## Text excerpt:
# # # #
The Magical Mystery Tour Of Stadium Design

— -- The NFL isn't just a football league -- it's a lifestyle. On Elysium.

The Washington team has upped the ante in the fanciful realm of stadium development, an industry that tries to make it appealing to have to walk two miles to your car after four hours of sitting outdoors in a mid-Atlantic December.

Check out this fanciful image. Washington has proposed a surfable moat around its new stadium -- with a beach! Probably worth noting that it would be way too cold to surf, or promenade about in a bathing suit for all but the two preseason games, but no matter. Washington's owner could have been inspired by all the designs for California's stadium-metropoli as the Rams, Chargers and Raiders jockeyed for Los Angeles.

Still, I'm not sure that accounts for the two figures rappelling down the side of the structure despite a significant overhang. Perhaps this new stadium will be the first to finally defy physics and gravity.

The interesting thing is how wide the difference often is between the dream and the actualization. I remember fondly the majestic vision of the proposed new home for the Jets and Giants, and then the first season in 2010, when the press box wifi didn't consistently work and there was a blackout in the middle of a game. Do you know what French fries taste like in a $1.6 billion stadium? Exactly what they tasted like in the old stadium.
# # # #
## Check your understanding:
A – Copy the stadium design piece from "Still, I'm not" to "the old stadium.", swapping "French fries" for "hot dogs".
B – Pick up the stadium design piece after its last sentence and keep writing it.
# # # #
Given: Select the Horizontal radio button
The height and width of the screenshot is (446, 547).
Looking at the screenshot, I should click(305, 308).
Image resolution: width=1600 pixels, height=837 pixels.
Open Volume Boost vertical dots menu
# # # #
## Task-by-task answers:
A –
Still, I'm not sure that accounts for the two figures rappelling down the side of the structure despite a significant overhang. Perhaps this new stadium will be the first to finally defy physics and gravity.

The interesting thing is how wide the difference often is between the dream and the actualization. I remember fondly the majestic vision of the proposed new home for the Jets and Giants, and then the first season in 2010, when the press box wifi didn't consistently work and there was a blackout in the middle of a game. Do you know what hot dogs taste like in a $1.6 billion stadium? Exactly what they tasted like in the old stadium.

B –
MetLife Stadium was built using private money, but most use public funds. St. Louis may be losing the Rams this year, but it isn't getting rid of stadium debt quite that easily.

So don't let the beach in D.C. fool you: The way stadium plans are rendered in a Power Point is just the start of the fantasy. The real magic comes in getting taxpayers to foot the bill -- and keeping drunken fans from toppling into the moat after beating the Cowboys.

Other things on my mind:

This week, NFL senior vice president for health and safety Jeff Miller said that football and CTE were linked. Eugene Monroe, a Baltimore offensive lineman who tweets from @TheSeventyFifth, was not pleased that it came so quickly on the heels of a denial at the Super Bowl.

Players haven't been quick to publicly call out the league on this issue, and Monroe later wondered how a league that acknowledges this link can still be so punitive with palliative marijuana use.

I mean, he has a point.

Concussions were up 31.6 percent this year, according to league data. Sure, that might be because players are more willing to be transparent about symptoms, but in possibly related news, flag football participation rose at a higher rate than tackle football last year.

This is what the beginning of a cultural shift looks like.